About this exercise - Images are not wanted; transcribe the rest of the listing exactly.

Data -
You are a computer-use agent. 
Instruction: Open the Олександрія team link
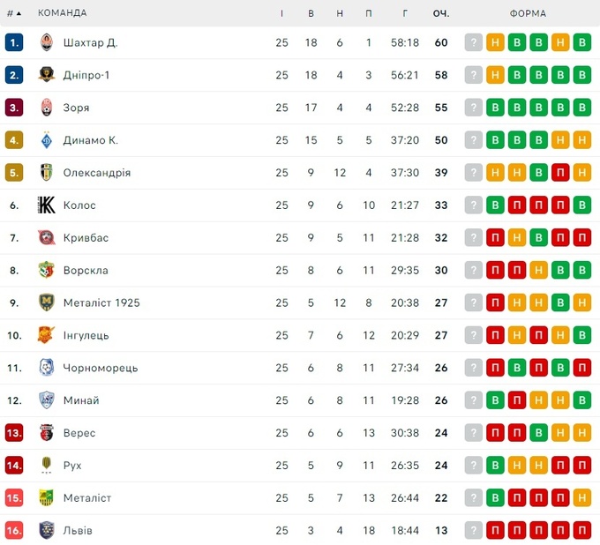click(97, 173)
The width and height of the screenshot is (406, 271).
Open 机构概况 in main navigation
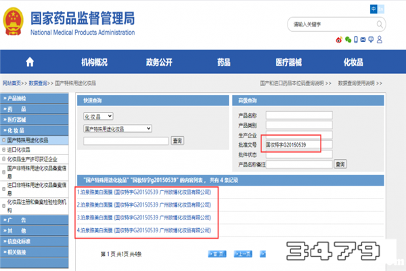(x=94, y=62)
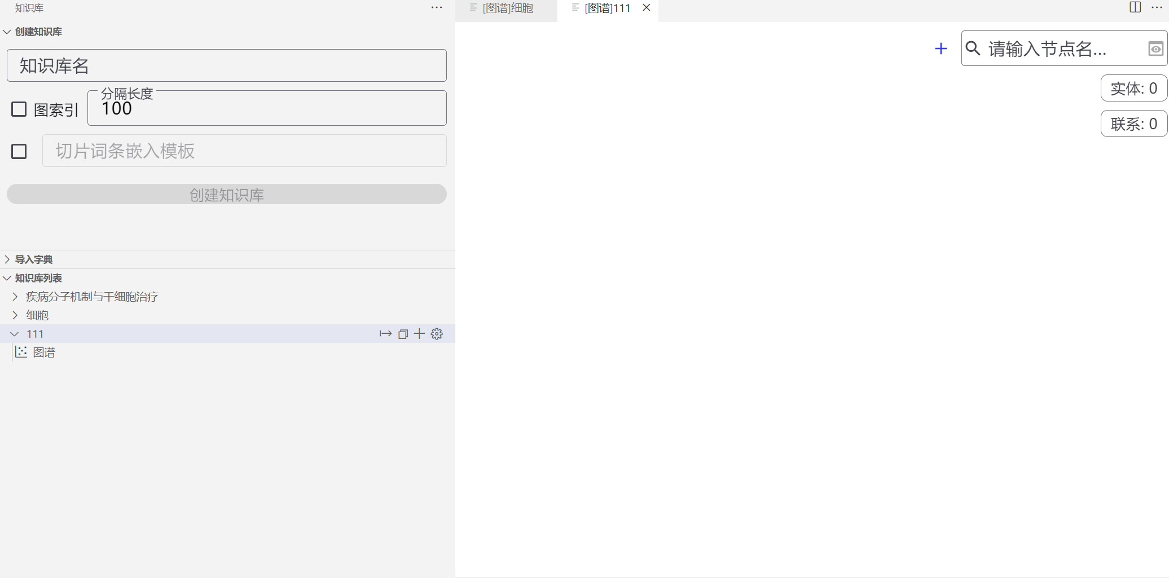
Task: Expand the 疾病分子机制与干细胞治疗 tree node
Action: tap(15, 297)
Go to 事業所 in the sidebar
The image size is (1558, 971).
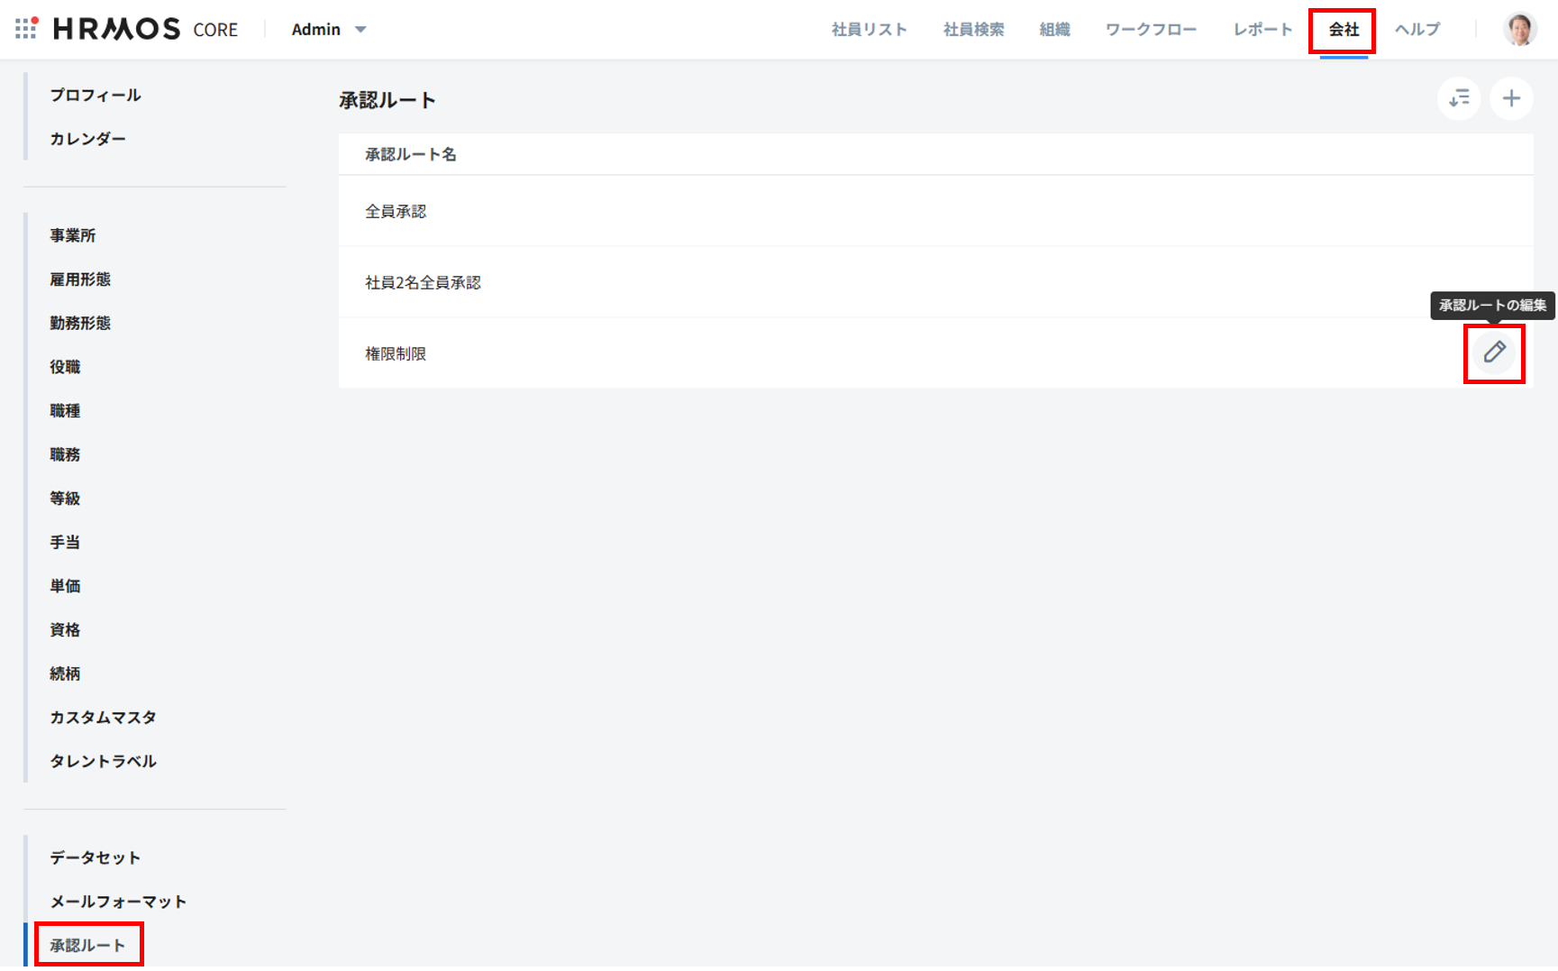tap(72, 235)
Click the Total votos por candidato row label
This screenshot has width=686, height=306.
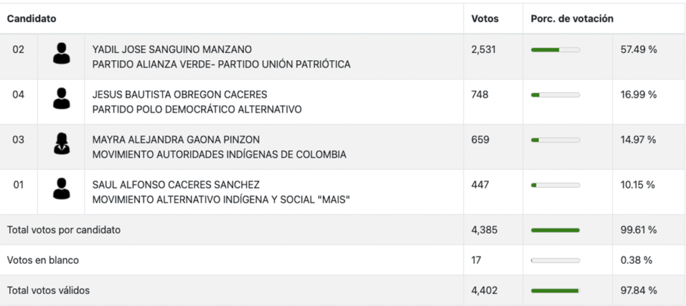[x=64, y=230]

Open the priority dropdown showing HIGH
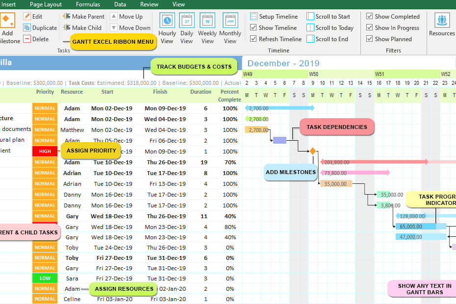point(45,152)
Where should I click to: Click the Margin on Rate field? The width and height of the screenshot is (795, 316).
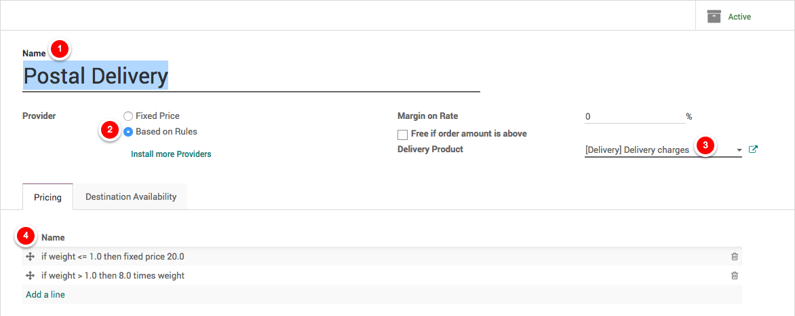[x=634, y=116]
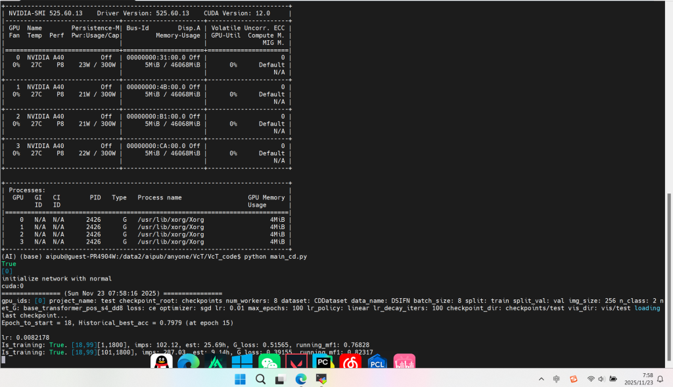Open the QQ penguin app icon
673x387 pixels.
click(x=161, y=363)
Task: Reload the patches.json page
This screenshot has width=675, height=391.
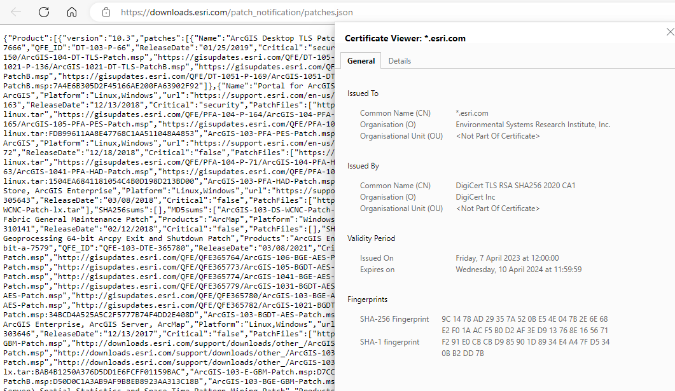Action: (43, 11)
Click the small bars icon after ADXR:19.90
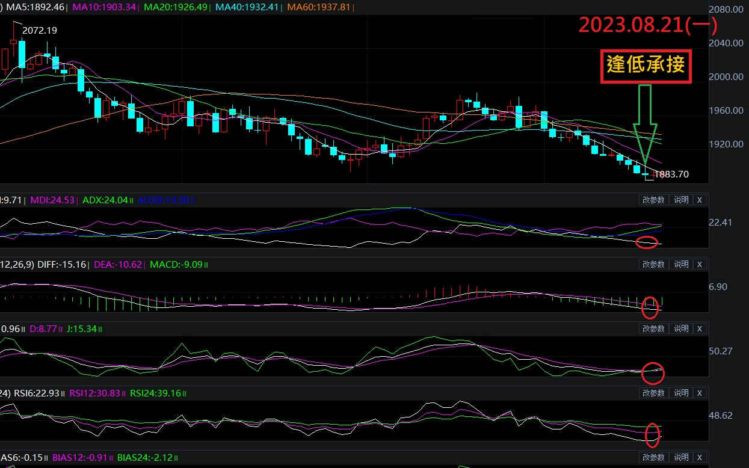The image size is (749, 468). click(193, 200)
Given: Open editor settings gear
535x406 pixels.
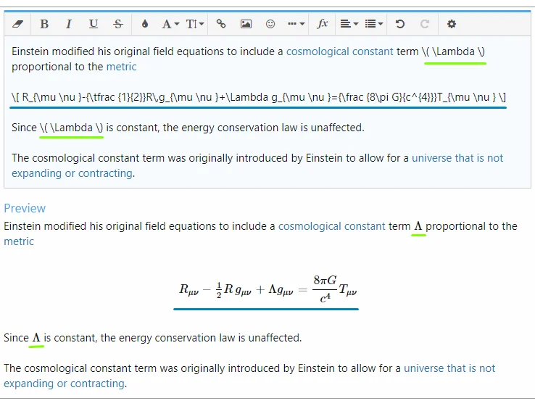Looking at the screenshot, I should tap(452, 24).
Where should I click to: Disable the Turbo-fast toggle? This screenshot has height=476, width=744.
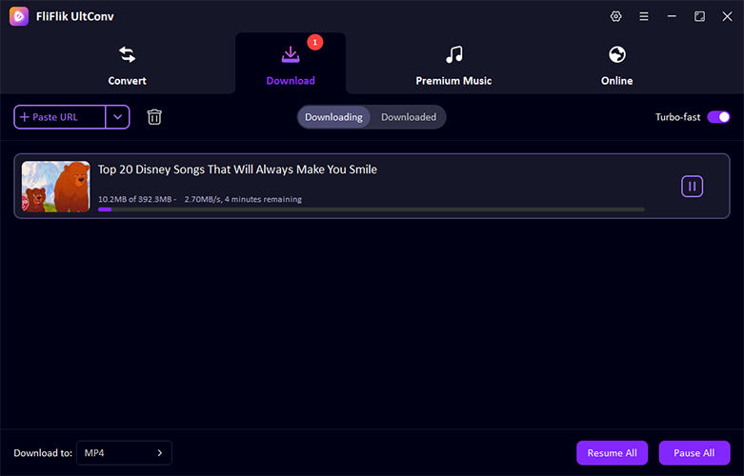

Exercise output -
You are a computer-use agent. 
Instruction: Open the Олександрія team link
click(97, 173)
The width and height of the screenshot is (406, 271).
Open 机构概况 in main navigation
(x=94, y=62)
Task: Expand the 疾病分子机制与干细胞治疗 tree node
Action: tap(15, 297)
Go to 事業所 in the sidebar
The image size is (1558, 971).
tap(72, 235)
Click the Total votos por candidato row label
This screenshot has width=686, height=306.
[x=64, y=230]

Open the priority dropdown showing HIGH
point(45,152)
Where should I click to: Click the Margin on Rate field? The width and height of the screenshot is (795, 316).
[x=634, y=116]
Open the QQ penguin app icon
673x387 pixels.
click(x=161, y=363)
Task: Reload the patches.json page
This screenshot has width=675, height=391.
Action: (43, 11)
Click the small bars icon after ADXR:19.90
The image size is (749, 468). click(193, 200)
Given: Open editor settings gear
535x406 pixels.
Looking at the screenshot, I should tap(452, 24).
Where should I click to: Disable the Turbo-fast toggle? This screenshot has height=476, width=744.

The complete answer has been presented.